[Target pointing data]
##############################

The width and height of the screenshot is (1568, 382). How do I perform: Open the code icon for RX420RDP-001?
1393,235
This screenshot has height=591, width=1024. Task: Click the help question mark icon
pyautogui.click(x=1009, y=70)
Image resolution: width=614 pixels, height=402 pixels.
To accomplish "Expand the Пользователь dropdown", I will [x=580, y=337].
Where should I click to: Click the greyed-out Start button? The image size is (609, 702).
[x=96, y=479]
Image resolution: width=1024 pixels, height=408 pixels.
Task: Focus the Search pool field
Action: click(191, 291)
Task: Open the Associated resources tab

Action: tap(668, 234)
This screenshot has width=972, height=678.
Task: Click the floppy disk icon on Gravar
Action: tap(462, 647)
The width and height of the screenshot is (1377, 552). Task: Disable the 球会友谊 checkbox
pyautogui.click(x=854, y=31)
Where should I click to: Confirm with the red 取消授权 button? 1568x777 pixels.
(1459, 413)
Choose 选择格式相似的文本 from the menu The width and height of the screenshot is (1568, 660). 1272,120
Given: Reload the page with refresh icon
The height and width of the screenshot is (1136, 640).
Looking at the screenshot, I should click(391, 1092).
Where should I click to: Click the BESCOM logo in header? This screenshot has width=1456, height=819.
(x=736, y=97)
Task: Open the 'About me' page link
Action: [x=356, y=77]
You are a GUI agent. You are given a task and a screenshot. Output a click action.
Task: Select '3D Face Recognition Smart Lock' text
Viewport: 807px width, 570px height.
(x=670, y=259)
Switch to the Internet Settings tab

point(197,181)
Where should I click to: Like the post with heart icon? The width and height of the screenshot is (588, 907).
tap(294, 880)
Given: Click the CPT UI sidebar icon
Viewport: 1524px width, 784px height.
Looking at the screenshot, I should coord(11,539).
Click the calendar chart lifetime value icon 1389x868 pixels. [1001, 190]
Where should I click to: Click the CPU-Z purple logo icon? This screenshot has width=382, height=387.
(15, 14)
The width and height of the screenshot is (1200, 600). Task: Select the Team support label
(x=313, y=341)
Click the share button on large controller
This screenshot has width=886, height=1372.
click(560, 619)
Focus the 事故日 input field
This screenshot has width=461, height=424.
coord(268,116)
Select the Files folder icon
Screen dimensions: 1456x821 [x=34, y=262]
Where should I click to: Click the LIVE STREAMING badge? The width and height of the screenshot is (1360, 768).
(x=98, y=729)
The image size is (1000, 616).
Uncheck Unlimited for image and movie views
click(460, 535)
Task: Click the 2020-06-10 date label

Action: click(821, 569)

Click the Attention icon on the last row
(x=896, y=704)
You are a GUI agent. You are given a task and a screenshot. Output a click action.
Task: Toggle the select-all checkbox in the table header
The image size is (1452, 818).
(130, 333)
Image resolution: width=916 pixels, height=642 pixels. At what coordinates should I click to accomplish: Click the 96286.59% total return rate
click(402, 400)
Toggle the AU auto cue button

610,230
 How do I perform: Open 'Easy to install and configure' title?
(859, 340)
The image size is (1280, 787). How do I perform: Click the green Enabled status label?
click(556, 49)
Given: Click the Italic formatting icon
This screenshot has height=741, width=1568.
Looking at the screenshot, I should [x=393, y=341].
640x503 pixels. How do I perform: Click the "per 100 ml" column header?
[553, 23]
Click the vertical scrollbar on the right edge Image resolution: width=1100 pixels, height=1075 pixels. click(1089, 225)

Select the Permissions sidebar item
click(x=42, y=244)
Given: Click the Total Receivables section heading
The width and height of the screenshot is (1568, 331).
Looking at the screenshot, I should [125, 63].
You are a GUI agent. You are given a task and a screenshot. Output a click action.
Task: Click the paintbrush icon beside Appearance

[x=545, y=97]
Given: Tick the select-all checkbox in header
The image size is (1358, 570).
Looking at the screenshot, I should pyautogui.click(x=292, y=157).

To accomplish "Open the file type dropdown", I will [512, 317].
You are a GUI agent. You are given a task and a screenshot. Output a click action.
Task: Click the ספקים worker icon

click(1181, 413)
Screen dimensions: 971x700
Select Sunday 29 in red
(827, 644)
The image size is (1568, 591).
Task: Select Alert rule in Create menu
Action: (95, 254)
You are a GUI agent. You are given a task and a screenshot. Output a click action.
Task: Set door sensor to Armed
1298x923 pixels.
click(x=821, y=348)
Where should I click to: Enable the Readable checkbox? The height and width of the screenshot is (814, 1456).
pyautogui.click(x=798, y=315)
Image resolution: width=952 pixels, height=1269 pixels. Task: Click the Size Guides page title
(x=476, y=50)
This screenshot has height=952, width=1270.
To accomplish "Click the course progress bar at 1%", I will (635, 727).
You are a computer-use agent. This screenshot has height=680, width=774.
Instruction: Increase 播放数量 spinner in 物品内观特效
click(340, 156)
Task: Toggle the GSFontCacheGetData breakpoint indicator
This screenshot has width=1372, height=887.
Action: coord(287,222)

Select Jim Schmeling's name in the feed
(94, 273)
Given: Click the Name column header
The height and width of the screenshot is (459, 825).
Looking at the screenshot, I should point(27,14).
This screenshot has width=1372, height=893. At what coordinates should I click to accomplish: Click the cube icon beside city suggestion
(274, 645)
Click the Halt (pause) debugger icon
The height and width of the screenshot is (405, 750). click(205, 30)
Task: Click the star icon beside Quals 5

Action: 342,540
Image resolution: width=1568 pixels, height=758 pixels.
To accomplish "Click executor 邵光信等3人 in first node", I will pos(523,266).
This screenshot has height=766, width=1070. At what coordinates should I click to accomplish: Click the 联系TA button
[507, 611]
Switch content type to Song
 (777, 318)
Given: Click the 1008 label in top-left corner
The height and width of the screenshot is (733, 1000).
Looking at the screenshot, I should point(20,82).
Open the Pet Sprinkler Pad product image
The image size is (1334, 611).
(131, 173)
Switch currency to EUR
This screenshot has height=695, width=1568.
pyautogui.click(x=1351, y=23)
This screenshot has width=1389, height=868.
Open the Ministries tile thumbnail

##############################

Lay out everything from the line containing "Image resolution: width=614" down to the line containing "will [x=580, y=337]." as a numbered list, leaving out any blank lines.

1. Image resolution: width=614 pixels, height=402 pixels.
2. To accomplish "Expand the Пользователь dropdown", I will [x=580, y=337].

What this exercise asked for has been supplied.